All bacterial cultures were grown in LB Miller liquid medium (wt/v 1% tryptone, 0.5% yeast extract and 1% NaCl, Difco) or 1.5% agar (wt/v). Single colonies grown overnight on LB agar plates from glycerol stocks were picked to inoculate starter cultures (5 mL LB in 25 mL slanted tubes), grown for 8 h, then sub-cultured to an initial OD600 = 0.05 and grown to exponential (2 h, OD600 = 0.2) or late-stationary phase (16 h) in 15 mL LB in 150 mL flasks. All liquid cultures were grown at 37°C with shaking at 250 rpm. In order to generate a robust SOD induction in response to sublethal PQ and MN challenge, stationary phase cultures were diluted 10-fold in their own spent medium (without new nutrients) to OD600 = 0.3, namely filter sterilized (0.22 μm filters) supernatants of the same stationary phase cultures, prior to PQ or MN challenge. To induce katA expression from cells transformed with the pBAD-katA construct, 2% (w/v) L-arabinose (Sigma, #A3256) was added. Gentamicin 75 μg/mL (Sigma #G1264) and tetracycline 50 μg/mL (Sigma #T6660) were used for selection where appropriate.

Paraquat (PQ) and Menadione (MN) Challenge

After 16 h growth, stationary phase cells were diluted 10-fold (final OD600 ∼0.3) in their spent culture medium unless otherwise specified. Cells were transferred to 96-well plates and incubated with sublethal concentrations of the superoxide generators PQ (Sigma #856177) or MN (Sigma #M5625) at 37°C with shaking at 250 rpm.

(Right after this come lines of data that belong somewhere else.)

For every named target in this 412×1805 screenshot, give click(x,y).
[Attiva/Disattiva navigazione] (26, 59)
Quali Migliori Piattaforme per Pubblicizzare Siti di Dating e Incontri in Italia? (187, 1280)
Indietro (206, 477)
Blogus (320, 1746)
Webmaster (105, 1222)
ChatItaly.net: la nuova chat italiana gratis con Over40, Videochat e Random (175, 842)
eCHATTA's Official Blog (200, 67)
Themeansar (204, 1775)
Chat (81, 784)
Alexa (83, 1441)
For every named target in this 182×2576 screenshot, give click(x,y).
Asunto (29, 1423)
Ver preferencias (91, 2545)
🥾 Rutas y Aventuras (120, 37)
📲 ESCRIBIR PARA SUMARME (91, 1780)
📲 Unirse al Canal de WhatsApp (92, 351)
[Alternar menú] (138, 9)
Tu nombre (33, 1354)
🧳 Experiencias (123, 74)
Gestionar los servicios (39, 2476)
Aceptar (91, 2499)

Unless otherwise specified, cells were challenged 1.25 mM PQ, 0.175 mM MN or an equivalent volume of the vehicle (MilliQ H2O for PQ or DMSO for MN) for 20 min before the SOD activity was assayed, or before antibiotics were added for the antibiotic killing assays.

SOD and Catalase Activity Assay

Cells from ∼10 mL of diluted stationary phase cultures (OD600 = 0.3) pre-challenged with PQ, MN or vehicle control, were pelleted by centrifugation at 10,000 × g for 5 min at room temperature, washed twice with phosphate buffered saline (PBS), resuspended in 0.25 mL PBS (10 mM sodium phosphate, 150 mM NaCl, pH 7.4) and lysed by sonication on ice (100 W, 6 × 10 s cycles on ice). The lysates were spun at 12,000 × g for 5 min to remove cell debris; the supernatants containing soluble proteins were collected and assayed for total protein (Bio-Rad Bradford assay), SOD or catalase activity.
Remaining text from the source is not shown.